Die Blu-ray-Version liefert eine große Palette an Extras: Making Of, Deleted Scenes, Interviews, Featurettes, Kurzfilm etc. Des Weiteren ist die Tonausgabe hier in DTS-HD Master Audio 5.1 und trägt einen bombastischen Sound direkt durch die Heimkinoanlage ans Ohr des Zuhörers. Hier merkt man immer wieder den Unterschied zwischen DVD und Blu-ray. Das Bild ist kristallklar, bei diesem Film an manchen Stellen wohl zu klar.

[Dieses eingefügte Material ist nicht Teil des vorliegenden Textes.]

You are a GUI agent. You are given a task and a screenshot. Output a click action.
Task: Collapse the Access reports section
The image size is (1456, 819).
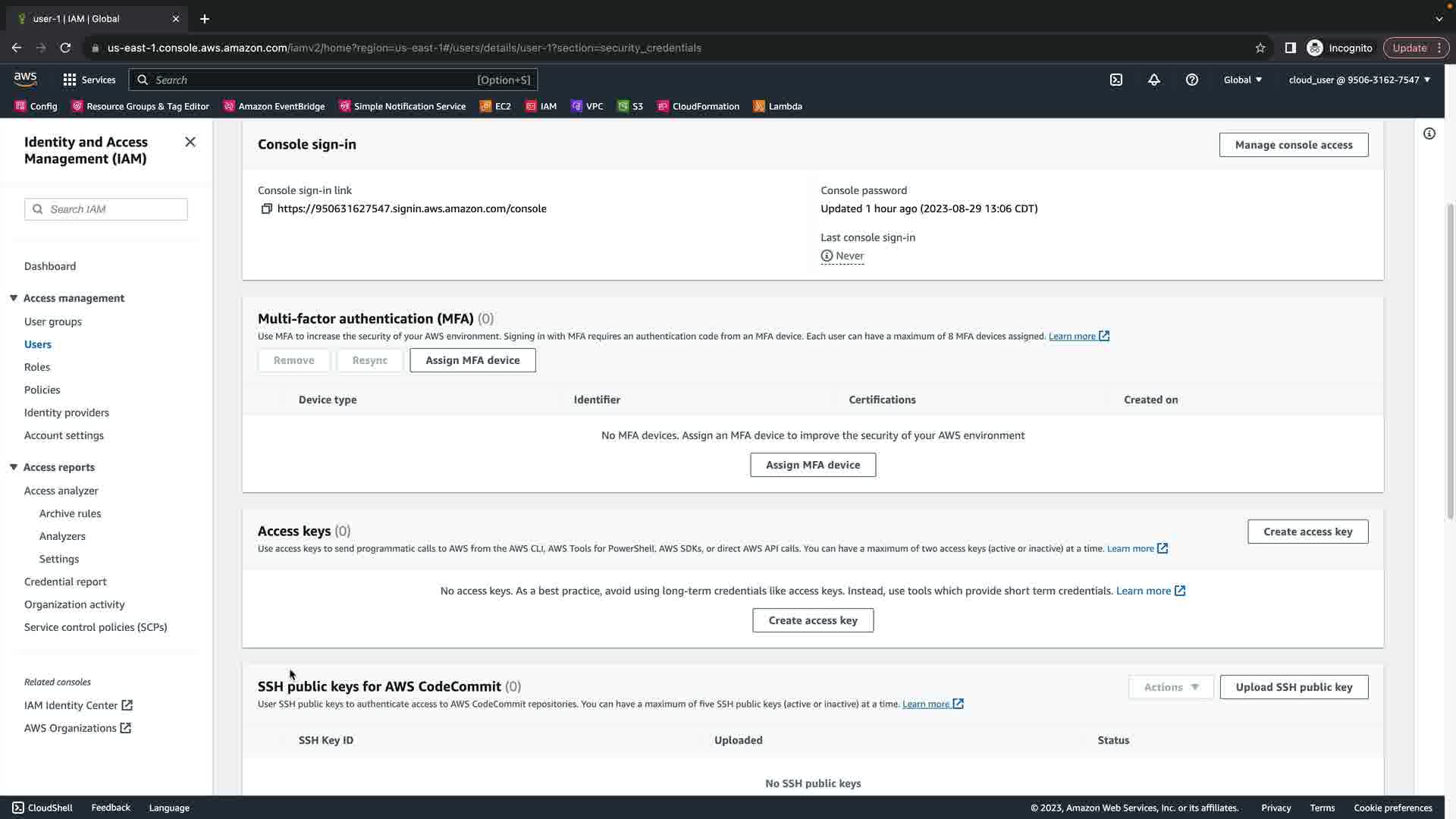tap(14, 467)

Da es sich bei Feuchtgebiete um alles andere als Alltagsbrei handelt, vergehen die 109 Minuten wie im Fluge. Wenn man also einen gehobenen Ekelfaktor vertragen kann, gibt es keinen Grund sich dem Film zu entziehen. Die Schauspieler leisten tolle Arbeit und die Story ist bunt und gut gemischt. Das Spiel mit Helens Gegenwart, Vergangenheit und ihrem Wunschdenken, welches durcheinander eingespielt wird und den Zuschauer bei Laune hält, finde ich fantastisch und unterhaltsam.
Die Kritiken bezüglich der Diskussion „Schrott oder Kunst?“ kann ich nicht nachvollziehen. Es handelt sich hier um Begebenheiten des Alltags, mit denen sich die Menschen in ihrem stillen Kämmerlein täglich amüsieren/rumärgern. Klar ist Feuchtgebiete häufig überzeichnet, fokussiert sich hier doch alles bei einer einzigen Person, dennoch ist hier nichts vollkommen an den Haaren herbeigezogen.